## WORK TO BE COMPLETED
Turn the items below, from the line containing "Task: Open the chart analytics module icon" through the line containing "The width and", into a numbered list. Skip blank lines and leave out the pictures.

## SUPPLIED RECORDS
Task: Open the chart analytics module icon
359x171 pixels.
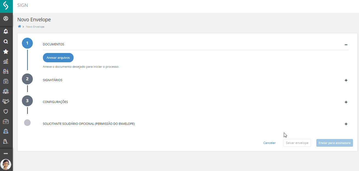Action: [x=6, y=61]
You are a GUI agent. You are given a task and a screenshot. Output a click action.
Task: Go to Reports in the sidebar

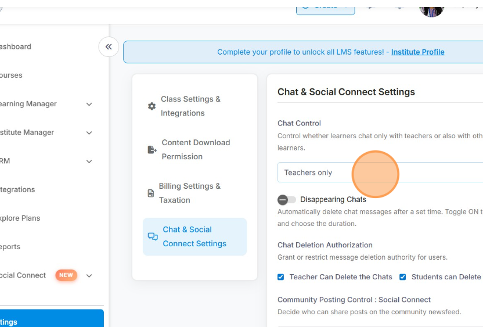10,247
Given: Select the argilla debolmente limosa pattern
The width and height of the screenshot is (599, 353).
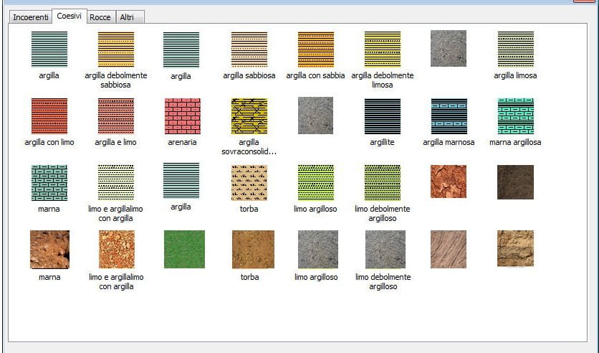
* * *
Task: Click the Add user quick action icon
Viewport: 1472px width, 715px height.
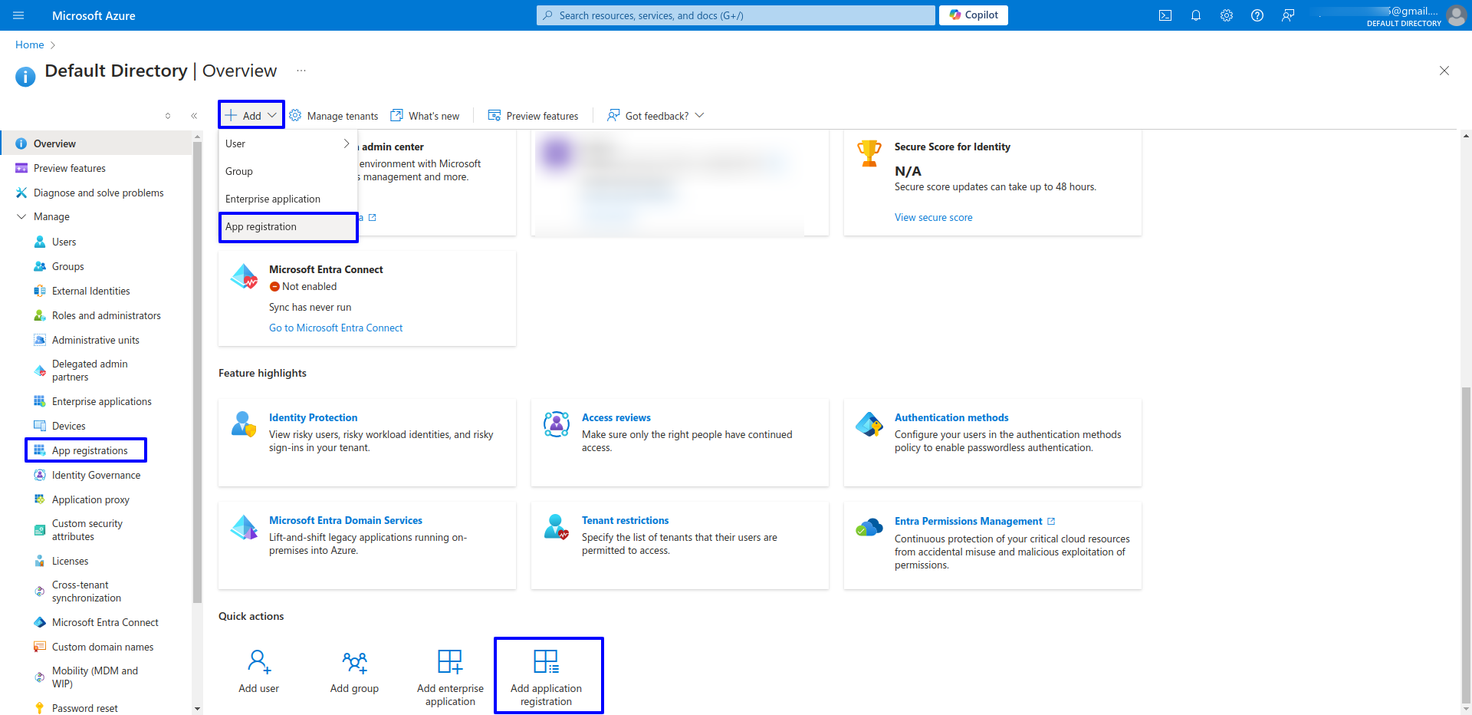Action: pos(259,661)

## WRITTEN RESPONSE
1. Task: Open the chart analytics module icon
2. 359x171 pixels.
3. Action: [x=6, y=61]
4. You are a GUI agent. You are given a task and a screenshot. Output a click action.
5. Task: Go to Reports in the sidebar
6. 10,247
7. Given: Select the argilla debolmente limosa pattern
8. The width and height of the screenshot is (599, 353).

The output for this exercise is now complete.